Discriminant function

A discriminant function or separator function is a function that assigns a score value to each observation during discriminant analysis. The group membership of each observation and the boundaries between the groups are determined from the score value. If the observations are known to belong to a group, the feature variables are combined into a single discriminant variable with minimal loss of information.

The Fisher'sche discriminant is the best known discriminant function the Fisher'sche criterion realized. It was developed by RA Fisher in 1936 and describes a metric that measures the quality of the separability of two classes in a feature space and was published by him in The use of multiple measurements in taxonomic problems in 1936 .

introduction

Given are d-dimensional feature vectors of which the class and the class belong. A discriminant function describes the equation of a hyperplane that optimally separates the classes from one another. There are linear and non-linear , depending on the separability of the classes, which is explained in two dimensions in the following figure. ${\ displaystyle N}$ ${\ displaystyle \ mathbf {x}}$ ${\ displaystyle n_ {1}}$ ${\ displaystyle C_ {1}}$ ${\ displaystyle n_ {2}}$ ${\ displaystyle C_ {2}}$

example

Good (blue) and bad (red) borrowers in a bank.

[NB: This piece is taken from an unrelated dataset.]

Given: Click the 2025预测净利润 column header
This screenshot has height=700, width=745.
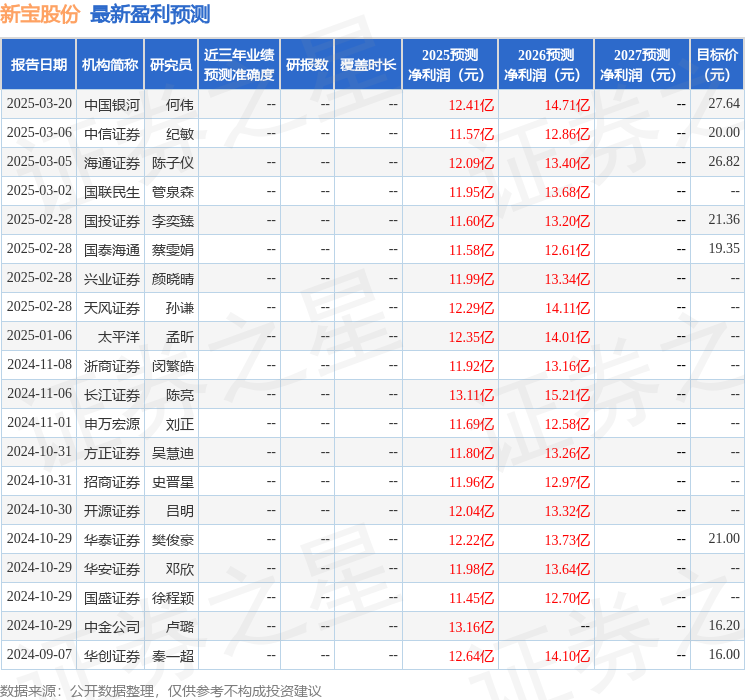Looking at the screenshot, I should [x=449, y=64].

The graphic on the right shows good (blue) and bad (red) credit customers of a bank. The income is shown on the x-axis and the customer's loan amount (in thousands of EUR) on the y-axis. The discriminant function results from

{\ displaystyle d = -0 {,} 256-0 {,} 048 {\ text {income}} + 0 {,} 007 {\ text {loan amount}}}

.

The parallel black lines from the bottom left to the top right result for . ${\ displaystyle d = -3, -2, \ ldots, 3}$

The values of the discriminant function for each observation are given below the data point. You can see that the bad customers have high scores in the discriminant function, while good customers have low scores. A derived rule for new customers could be:

{\ displaystyle d = {\ begin {cases} \ leq 0 & \ Rightarrow {\ text {good customer}} \\> 0 & \ Rightarrow {\ text {bad customer}} \ end {cases}}}

Linear discriminant function

As the introductory example shows, we are looking for a direction in the data so that the groups are separated from one another as best as possible. This direction is indicated in the graphic with the dashed line. The dashed and black lines that cross at the black point form a new rotated coordinate system for the data.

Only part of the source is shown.